AFC and ASAALT are in a “supporting-supported relationship,” Murray added. “I think that has been one of the key lessons learned coming out of this. I don’t have the authorities to deliver a single thing. I can’t … get capability in soldiers’ hands without ASAALT. They can do their job without AFC. I would just argue that it’s working better with the partnership than without it.”

New Army Secretary Christine Wormuth acknowledged the tension between the modernization and acquisition organizations, calling them “growing pains” during the Defense News Conference last month. But she stressed the two are now “working well together.”

The law is clear that acquisition authority resides with ASAALT, Wormuth said. And although she is reviewing areas where authorities and responsibilities appear ambiguous, she said there aren’t “a large number of places where there’s ambiguity around that.”

The Army has made progress toward rapidly fielding systems, particularly those centered around soldiers, such as the Enhanced Night Vision-Goggles and early iterations of the Integrated Visual Augmentation Device — a heads-up display providing situational awareness and intelligence to soldiers throughout an operation.

But for fiscal 2023, the Army plans to have some critical weapon systems under development and sent to initial units. For example, the service plans to field a ground-launched hypersonic weapon capability, a Precision Strike Missile, the Extended Range Cannon Artillery system and a mid-range capability missile battery in that fiscal year.

By the time AFC is five years old, Murray said, the Army will have fielded or delivered more than 20 systems to soldiers.

“What can get in the way? A test can get in the way,” Murray said. “It’s not unique to the Army. Most acquisition plans don’t survive contact in terms of schedule, so there are a lot of things that could get in the way.”

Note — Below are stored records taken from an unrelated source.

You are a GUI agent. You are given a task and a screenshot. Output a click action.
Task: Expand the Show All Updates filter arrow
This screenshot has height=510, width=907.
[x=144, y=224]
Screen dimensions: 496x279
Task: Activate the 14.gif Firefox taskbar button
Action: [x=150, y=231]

But one of the primary purposes of AFC and its partnership with ASAALT is to “try to keep things on track,” he said. And with soldiers involved from the beginning through the newly established soldier-centered design processes, “I think that has helped us accelerate, to be able to say we’re going to deliver materiel within a five-year period.”

Jen Judson is an award-winning journalist covering land warfare for Defense News. She has also worked for Politico and Inside Defense. She holds a Master of Science degree in journalism from Boston University and a Bachelor of Arts degree from Kenyon College.